* INSTRUCTIONS FOR THE TASK
In the listing, substitute "Get started" for "Let's talk" in everything from the line containing "The image size is (2576, 1415)." down to the line containing "click(2025, 816)", and rewrite those lines with no other change. Give only those lines, without the pictures.

* DATA TO USE
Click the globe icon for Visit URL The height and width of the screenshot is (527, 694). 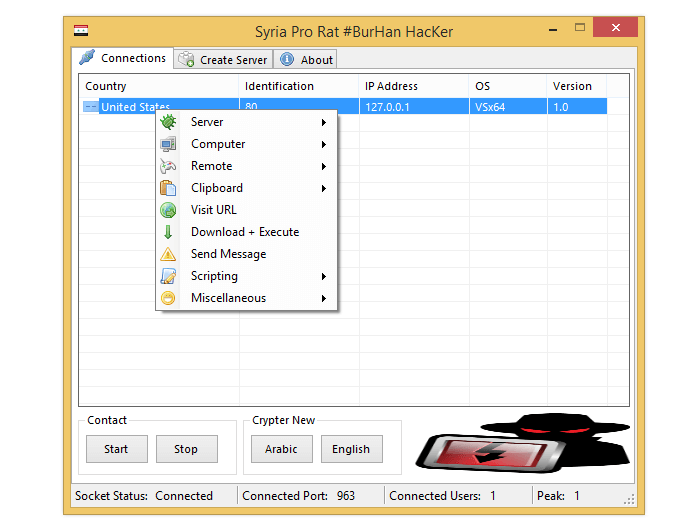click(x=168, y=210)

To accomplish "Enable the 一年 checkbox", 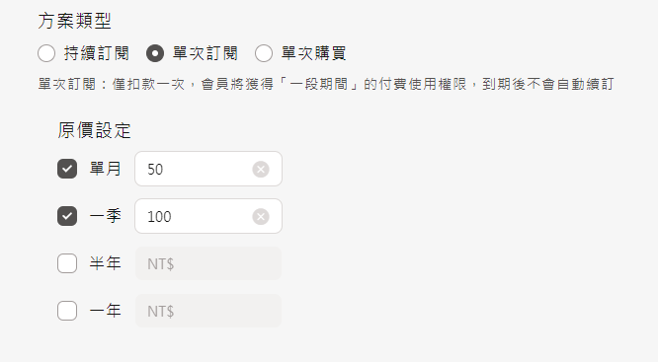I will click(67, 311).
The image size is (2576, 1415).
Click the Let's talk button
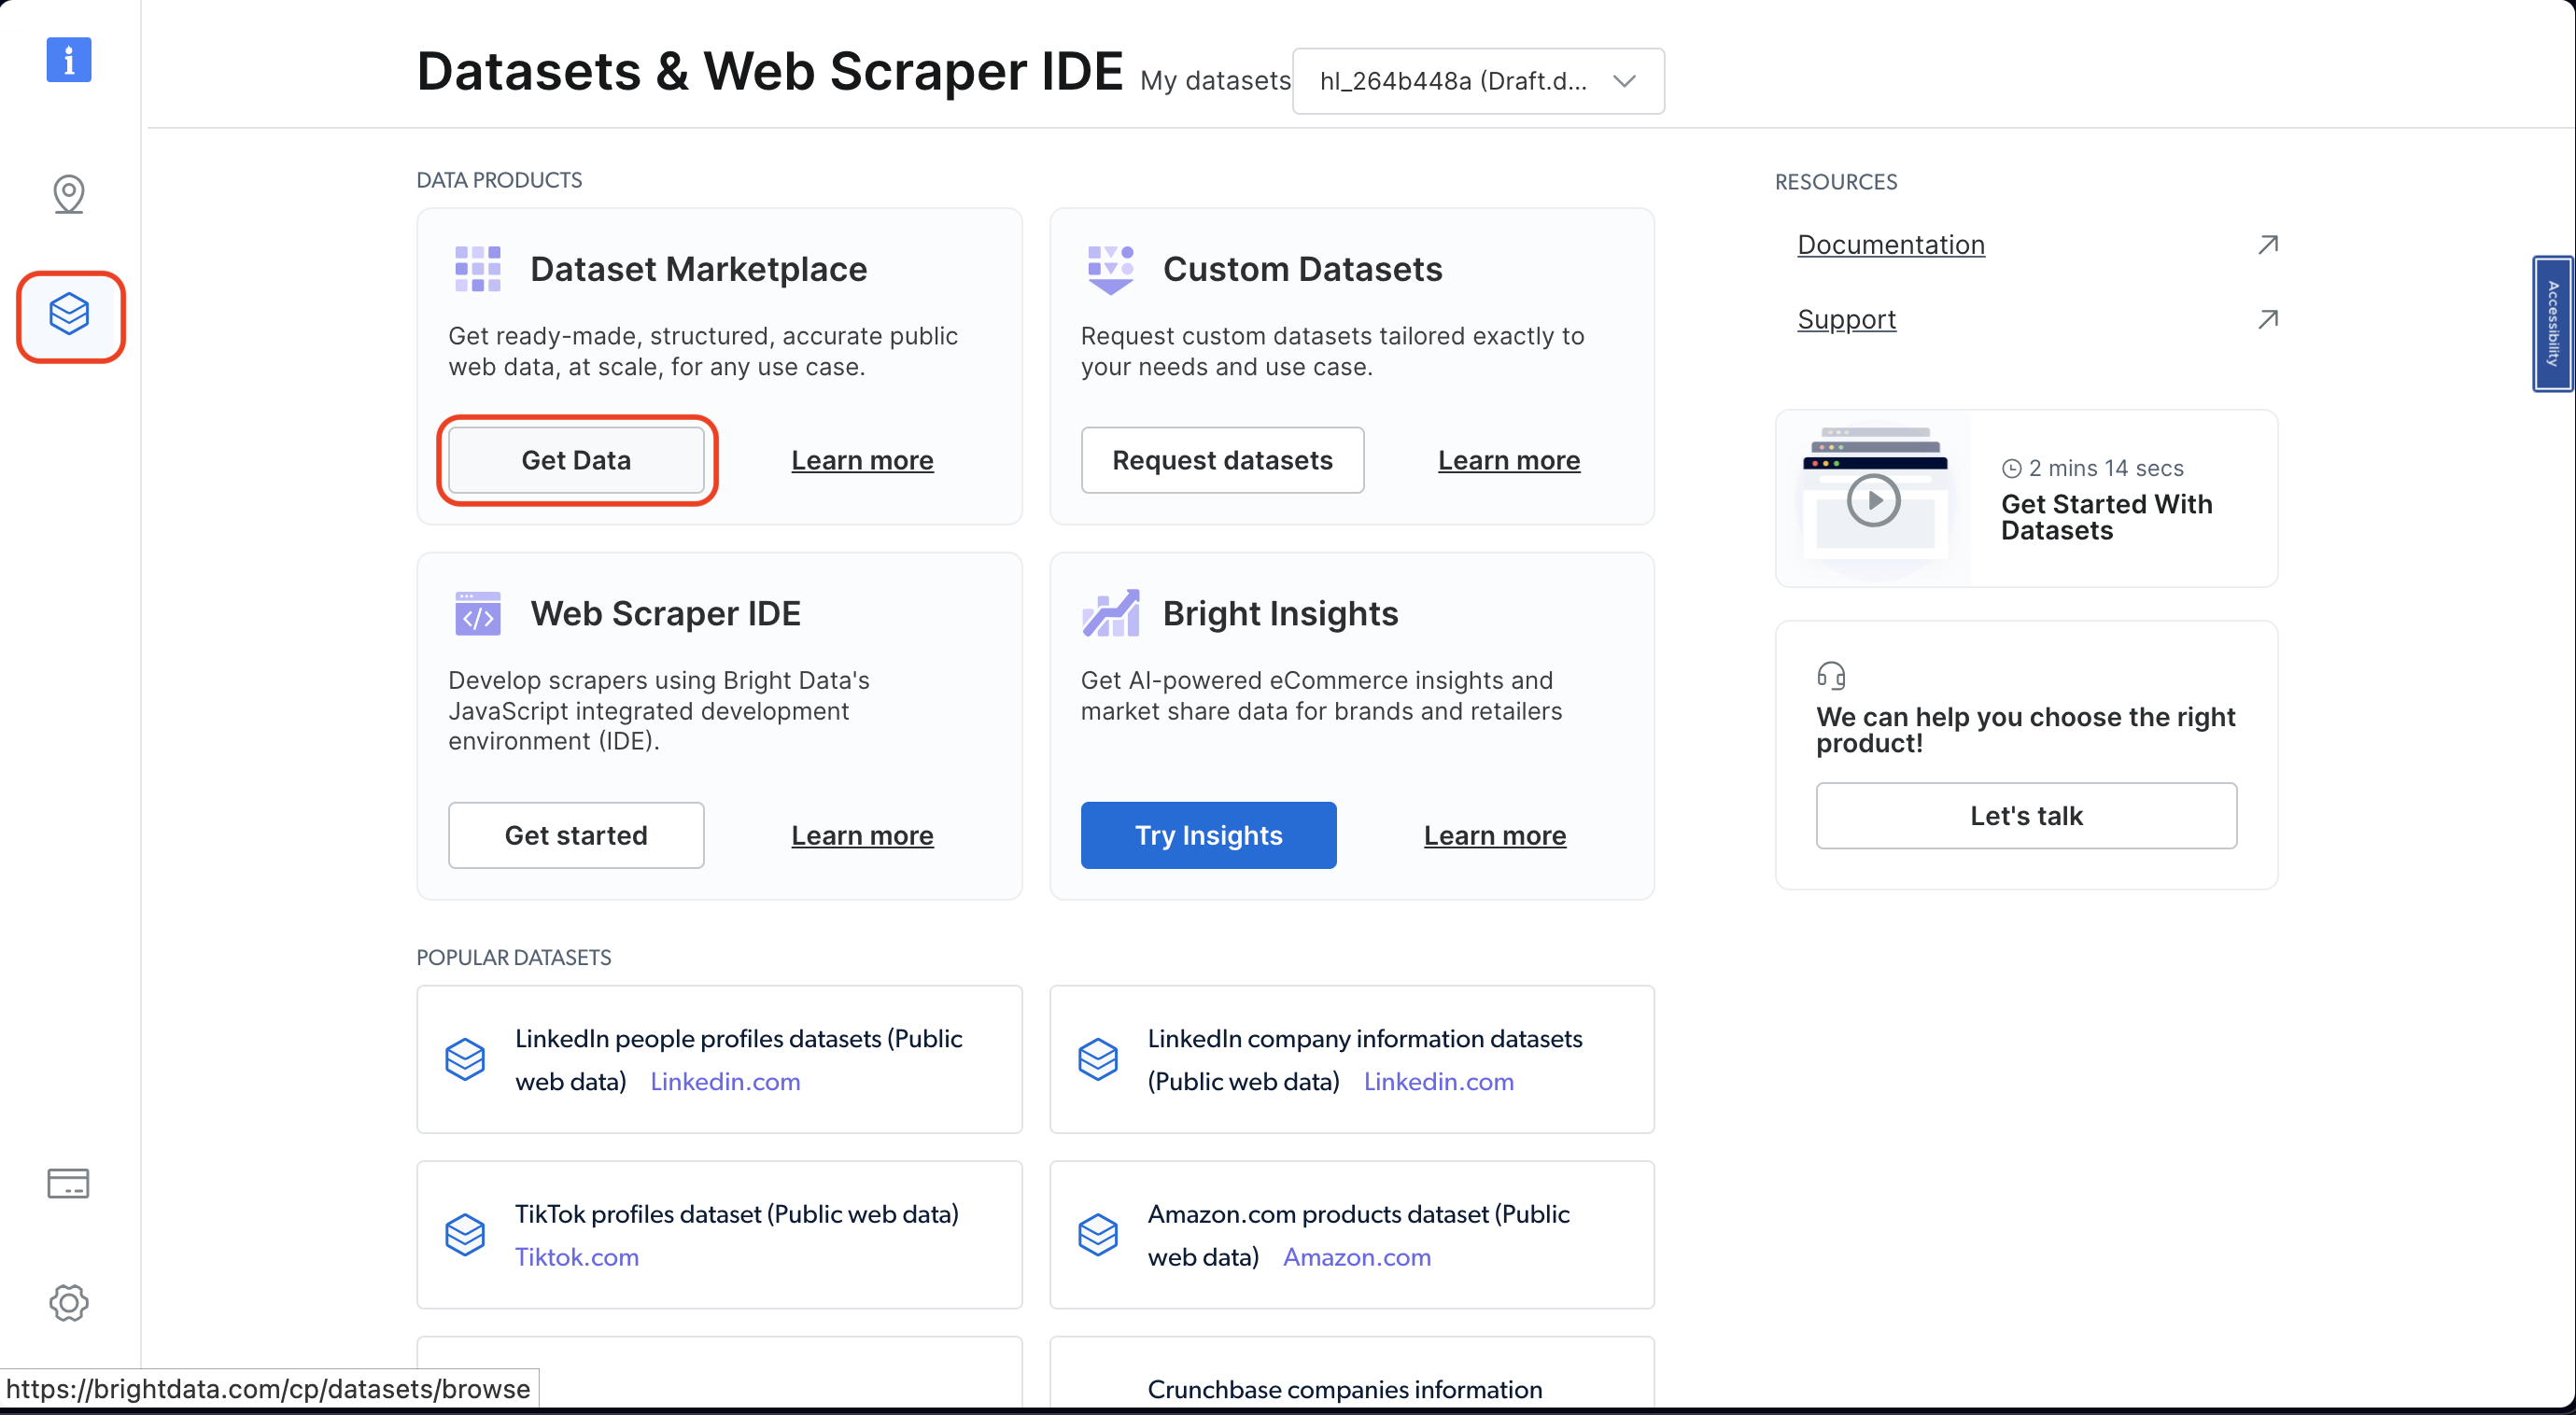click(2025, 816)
--
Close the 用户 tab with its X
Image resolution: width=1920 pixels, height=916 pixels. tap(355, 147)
==
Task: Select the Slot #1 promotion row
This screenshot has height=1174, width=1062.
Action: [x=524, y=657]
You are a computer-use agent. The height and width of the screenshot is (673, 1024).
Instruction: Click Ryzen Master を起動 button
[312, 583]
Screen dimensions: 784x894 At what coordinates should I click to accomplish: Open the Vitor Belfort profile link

* RESULT
The image size is (2576, 1415).
Click the Get started button
click(2025, 816)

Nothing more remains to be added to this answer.